## EXERCISE INSTRUCTIONS:
Starting at the line that contains "Where should I", output each line exactly as written through the end of the listing below, but leave out the pictures.

*** WORKING DATA ***

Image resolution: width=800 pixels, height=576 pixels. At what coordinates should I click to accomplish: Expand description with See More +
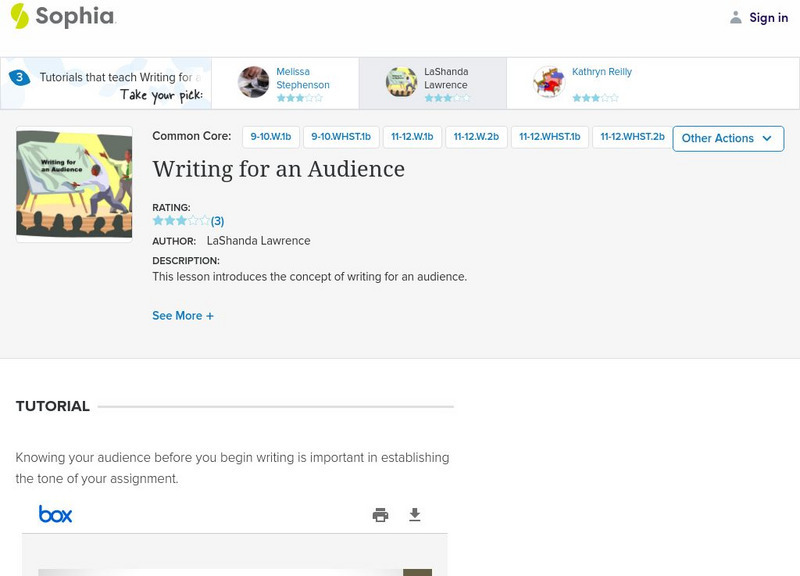point(183,316)
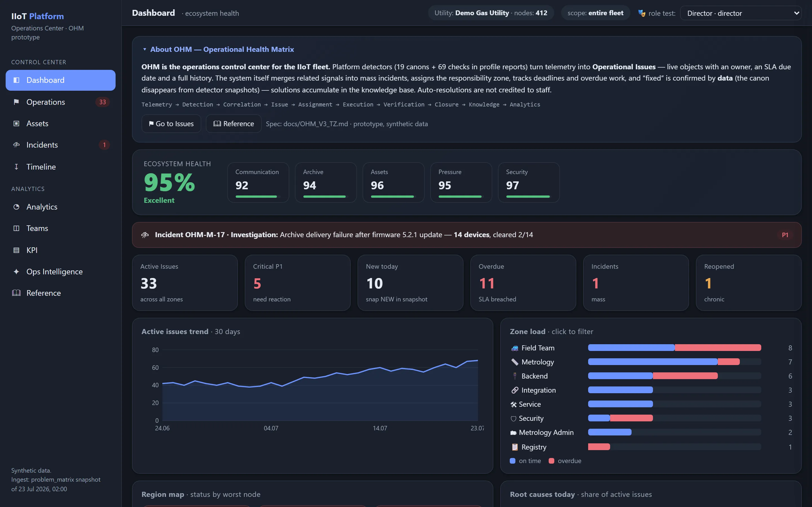Filter by Field Team zone row
The height and width of the screenshot is (507, 812).
click(651, 348)
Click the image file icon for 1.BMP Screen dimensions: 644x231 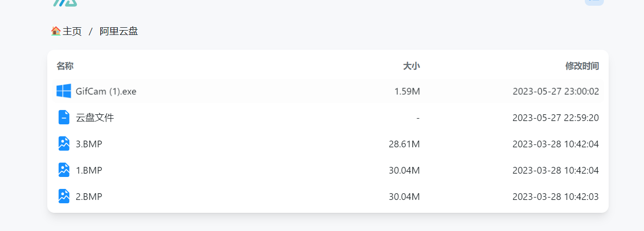click(x=64, y=170)
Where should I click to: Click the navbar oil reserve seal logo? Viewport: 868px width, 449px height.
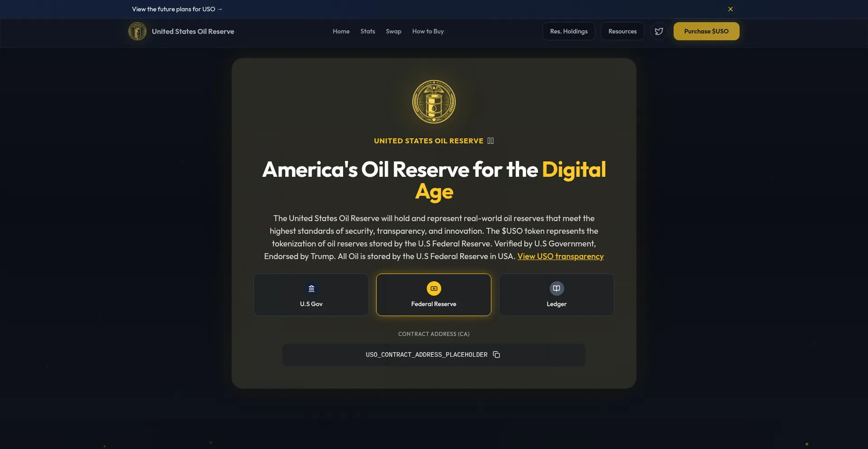137,31

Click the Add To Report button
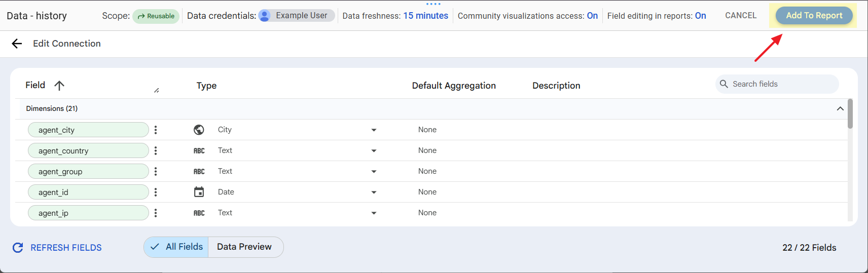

*** End of WORKING DATA ***

## RESULT OF THE TASK:
Where should I click to: Click the navbar oil reserve seal logo? Viewport: 868px width, 449px height.
137,31

Click the Add To Report button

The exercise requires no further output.